Numbers are an American indie rock band from San Francisco, California.

Not to be confused with the New York pop band 'Numbers', who recorded in 1979 and 1980. Three of their songs are included on the Sandy McKnight box set How I Changed the World, released in 2010.

==History==
The group was formed in 2000 by Indra Dunis (vocals, drums) and two former members of the band Xerobot, Dave Broekema (guitar) and Eric (Rat Tar) Landmark (keyboards). They issued their debut full-length album in 2002 on Tigerbeat6, and followed with a flurry of small-issue releases, including a split with Erase Errata.
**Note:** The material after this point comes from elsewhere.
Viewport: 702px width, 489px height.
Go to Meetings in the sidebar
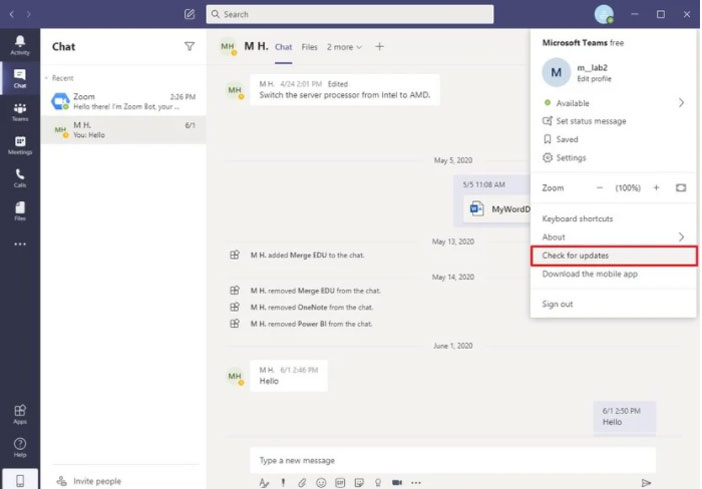point(20,144)
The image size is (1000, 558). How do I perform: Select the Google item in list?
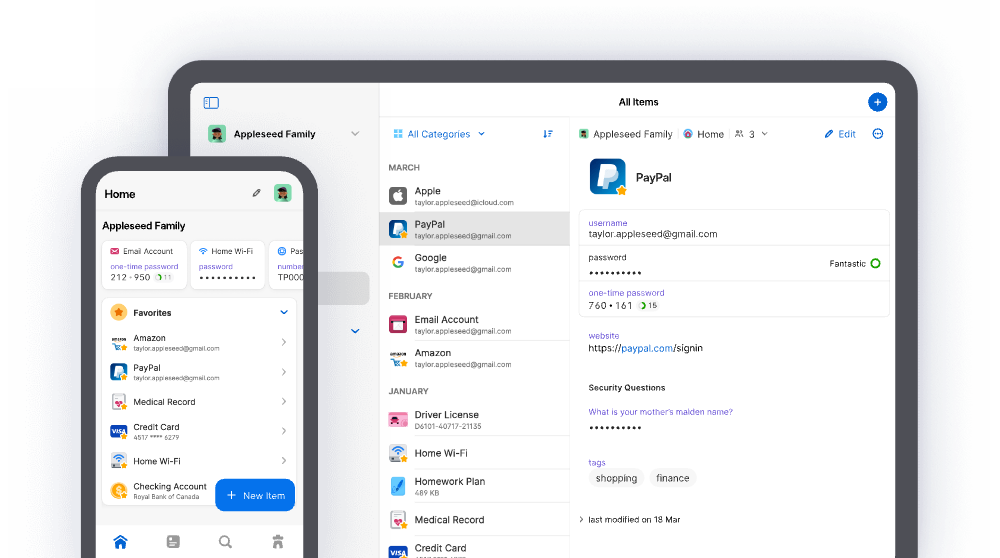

After a second album, they signed to Kill Rock Stars, who have released their last two albums. Indra Dunis is now half of the husband/wife duo, Peaking Lights.

==Discography==
- Life (Tigerbeat6, 2002)
- Death (Tigerbeat6, 2003)
- Death Remixes, Vol. 1 EP (Tigerbeat6, 2003)
- Death Remixes, Vol. 2 EP (Tigerbeat6, 2003)
- Ee-Uh! EP (Troubleman Unlimited, 2003)
- Numbers/Erase Errata split (Tigerbeat6, 2003)
- In My Mind All the Time (Tigerbeat6, 2004)
- We're Animals (Kill Rock Stars, 2005)
- Now You Are This (Kill Rock Stars, 2007)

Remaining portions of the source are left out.